Atmospheric Pollution

Many forms of atmospheric pollution affect human health and the environment at levels from local to global. These contaminants are emitted from diverse sources, and some of them react together to form new compounds in the air. Industrialized nations have made important progress toward controlling some pollutants in recent decades, but air quality is much worse in many developing countries, and global circulation patterns can transport some types of pollution rapidly around the world. In this unit, discover the basic chemistry of atmospheric pollution and learn which human activities have the greatest impacts on air quality.

Glossary

acid rain
Rainfall with a greater acidity than normal.

aerosols
Liquid or solid particles that are suspended in air or a gas. Also referred to as particulate matter.

ambient
Surrounding, encircling.

carbon monoxide
Odorless, colorless gas that interferes with the delivery of oxygen in the blood to the rest of the body. It is produced as a result of incomplete burning of carbon-containing fuels including coal, wood, charcoal, natural gas, and fuel oil. Depending on the amount inhaled, this gas can impede coordination, worsen cardiovascular conditions, and produce fatigue, headache, weakness, confusion, disorientation, nausea, and dizziness. Very high levels can cause death.

chlorofluorocarbons
Any of several organic compounds composed of carbon, fluorine, chlorine, and hydrogen. They were formerly used widely in industry, for example as refrigerants, propellants, and cleaning solvents.

hydroxyl radical
The neutral form of the hydroxide ion, often referred to as the “detergent” of the troposphere because it reacts with many pollutants, often acting as the first step to their removal.
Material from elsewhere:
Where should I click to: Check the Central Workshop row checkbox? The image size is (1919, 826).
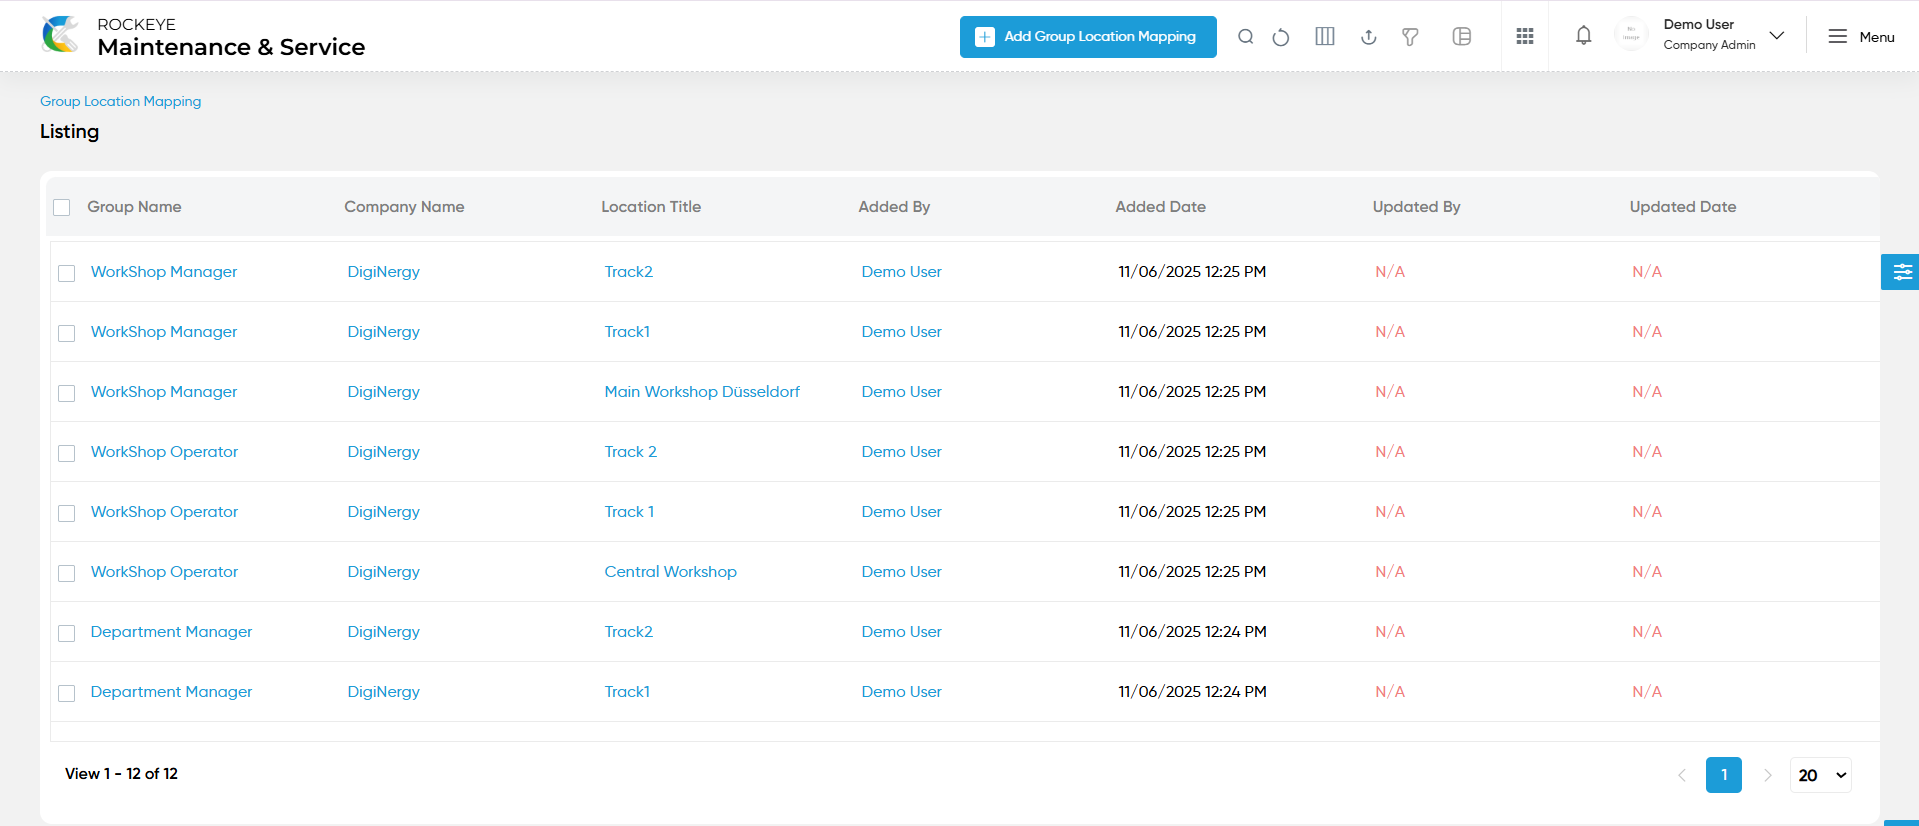click(67, 573)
Intergovernmental Panel on Climate Change (IPCC)
Established in 1988 by two United Nations organizations to assess the risk of human-induced climate change.

Montreal Protocol on Substances That Deplete the Ozone Layer
A 1987 international agreement, subsequently amended in 1990, 1992, 1995, and 1997, that establishes in participating countries a schedule for the phaseout of chloroflourocarbons and other substances with an excessive ozone-depleting potential.
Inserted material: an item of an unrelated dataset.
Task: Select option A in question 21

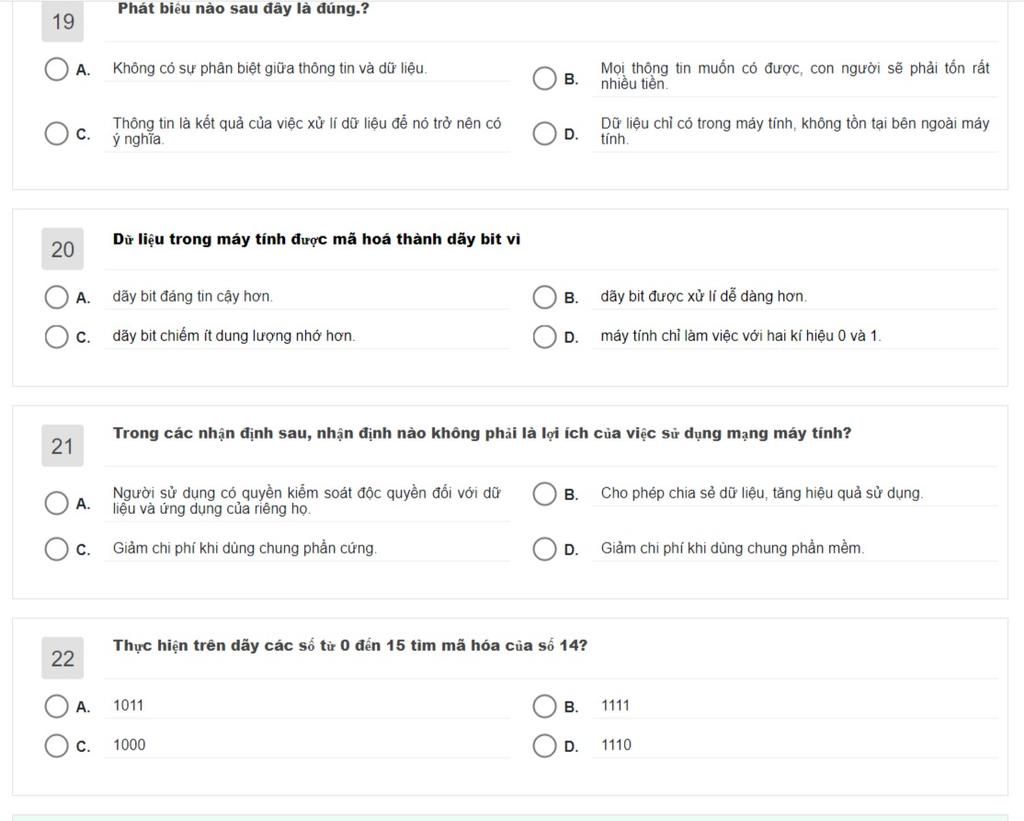Action: pyautogui.click(x=56, y=503)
National Ambient Air Quality Standards
Standards established by the EPA and required by The Clean Air Act (last amended in 1990) for pollutants considered harmful to public health and the environment.

nitrogen oxides
A group of highly reactive gases, all of which contain nitrogen and oxygen in varying amounts. Many of the nitrogen oxides are colorless and odorless. However, one common pollutant, nitrogen dioxide (NO2), along with particles in the air, can often be seen as a reddish-brown layer over many urban areas.

nonattainment areas
Defined by The Clean Air Act as a locality where air pollution levels persistently exceed National Ambient Air Quality Standards, or that contributes to ambient air quality in a nearby area that fails to meet standards.

ozone
A triatomic molecule consisting of three oxygen atoms. Ground-level ozone is an air pollutant with harmful effects on the respiratory systems of animals. On the other hand, ozone in the upper atmosphere protects living organisms by preventing damaging ultraviolet light from reaching the Earth’s surface.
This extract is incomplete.